Friday, May 31, 2019

Moving to Medium

I will now only be posting on Medium from now on, rather than here, so click here if you want to read any of my future posts. My previous posts will still be available here though.

Tuesday, May 28, 2019

Relationship between poll quality and President Trump's (dis)approval rating

Background: President Trump often touts Rasmussen approval rating polls that give him relatively favorable ratings (e.g. [1], [2]).

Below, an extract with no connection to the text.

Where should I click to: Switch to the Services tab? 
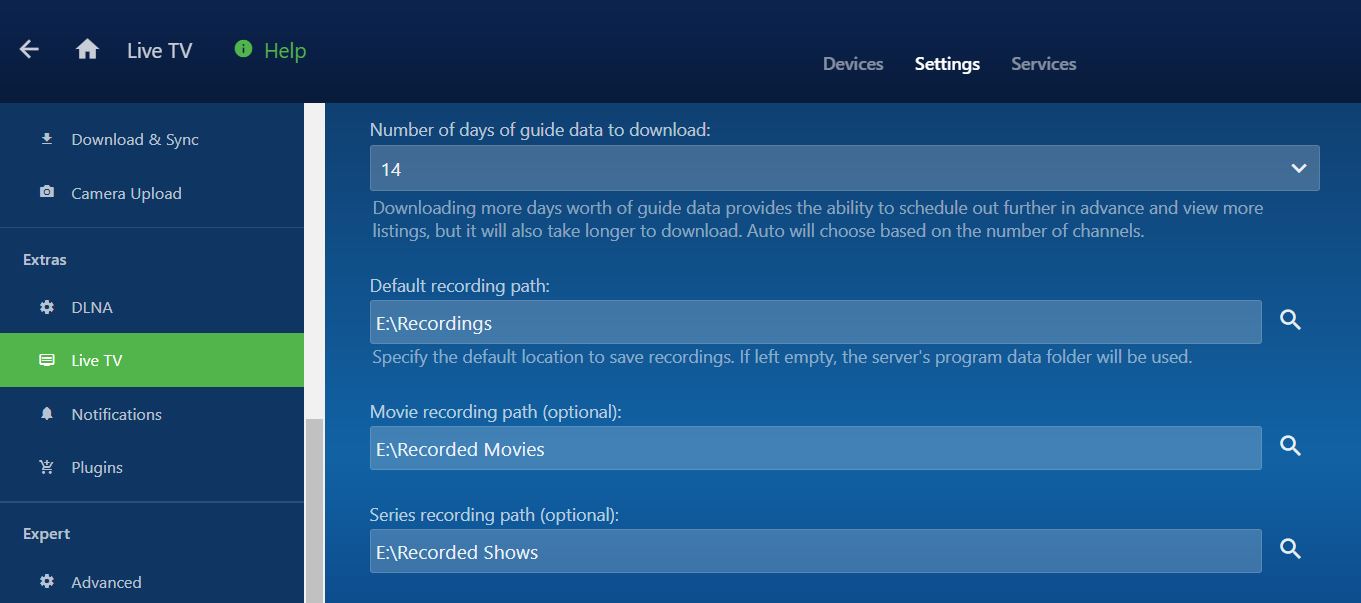[x=1043, y=64]
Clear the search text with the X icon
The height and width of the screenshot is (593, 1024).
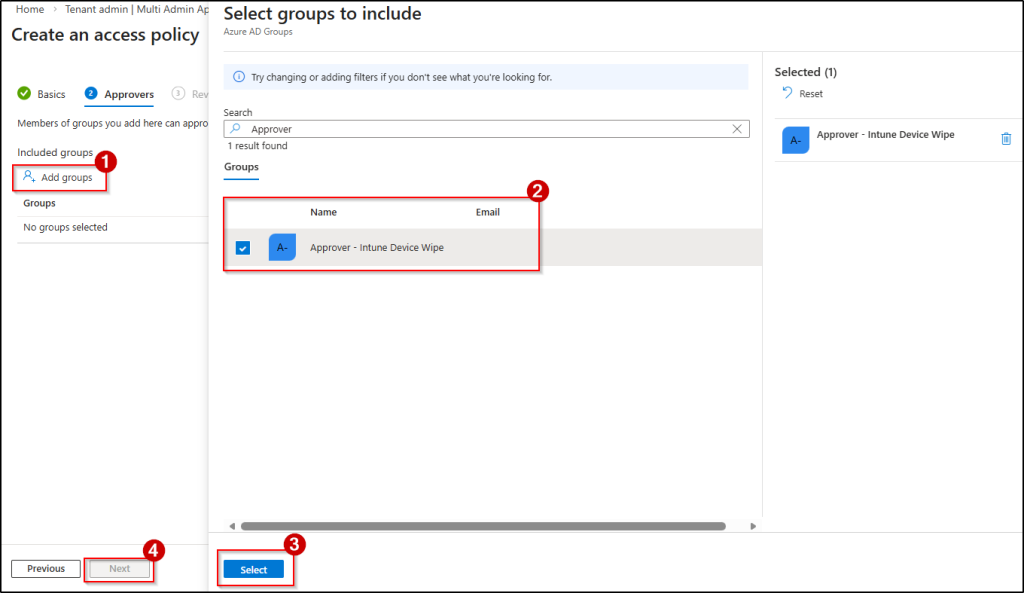(x=736, y=128)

Critics have responded by arguing, among other things, that "Rasmussen's polling has consistently been higher than other polls in evaluating approval for Trump" [3]. This hypothesis was systematically evaluated in the current analysis, as was the hypothesis that higher-quality polls (as measured by FiveThirtyEight's rating system) tended to give the president higher/lower (dis)approval ratings, on average. 

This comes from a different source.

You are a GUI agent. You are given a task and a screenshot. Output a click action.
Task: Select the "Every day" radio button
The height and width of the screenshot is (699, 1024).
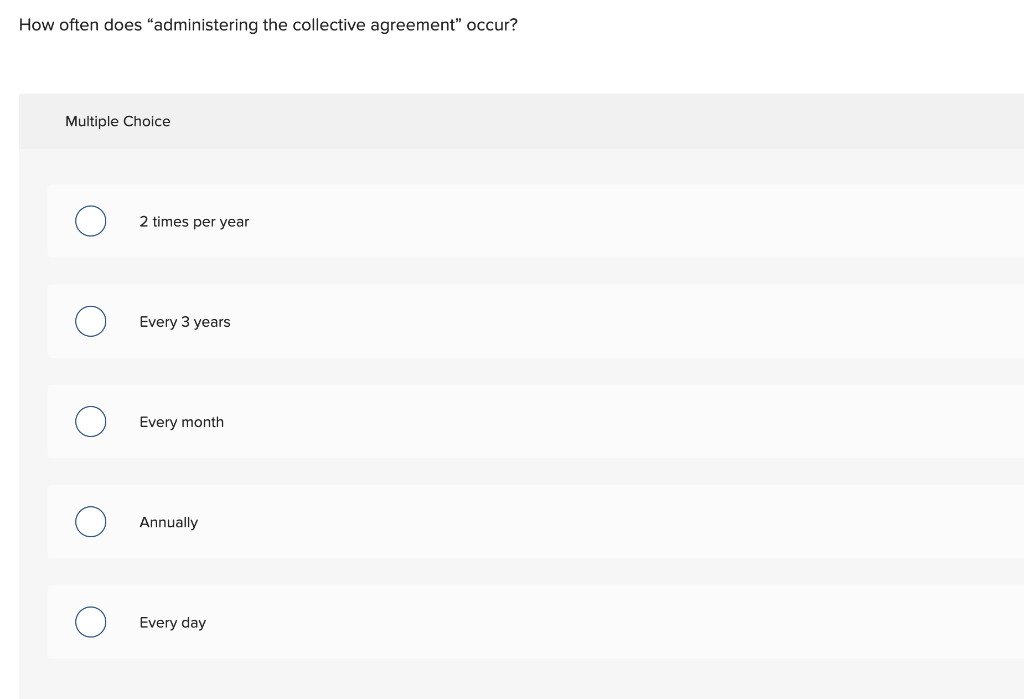click(90, 621)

Methods: Trump presidential approval rating polling data was downloaded from this link (by clicking on the link labeled "presidential approval polls" at the bottom). Data were then analyzed to calculate average approval and disapproval ratings for polls with a) a specific letter grade from FiveThirtyEight, b) Rasmussen, and c) just all polls overall, to test for relationships of poll characteristics with the result.

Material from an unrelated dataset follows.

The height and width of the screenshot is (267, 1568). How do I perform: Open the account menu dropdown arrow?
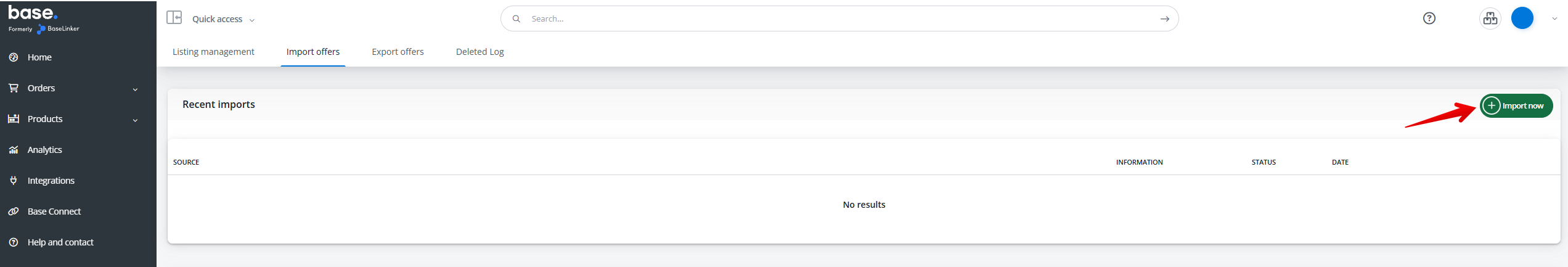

Results: The average approval rating and disapproval rating across all polls was 42% and 54%, respectively. Letter grades for polls by agencies that had such grades assigned to them ranged from a minimum of D- to a maximum of A+. When grades were converted into a numerical score (D- = 1, then increasing by 1 more point for each letter-grade tier (D = 2, D+ = 3, C- = 4, etc.)), there was a strong negative correlation between letter grade and approval rating (r = -0.74), while the correlation between letter grade and disapproval rating proved to be very weakly positive (r = 0.06). There was also a fairly strong negative correlation between letter grade and net approval rating (the latter being % approval - % disapproval; r = -0.60). In addition, Rasmussen did indeed tend to produce higher average approval ratings for Trump than the average of all polls combined (47% vs. 42%), and it also produced lower average disapproval ratings (52% vs. 54%). Trump's average approval rating based only on the highest quality polls (A+ grade) is 41% and his disapproval rating based on such polls is 53%. Notably, this is also based on polls conducted during his entire presidency (so far); as such, it is unsurprising, but reassuring, that the average approval rating of 41% matches closely with the average of 40% estimated by Gallup.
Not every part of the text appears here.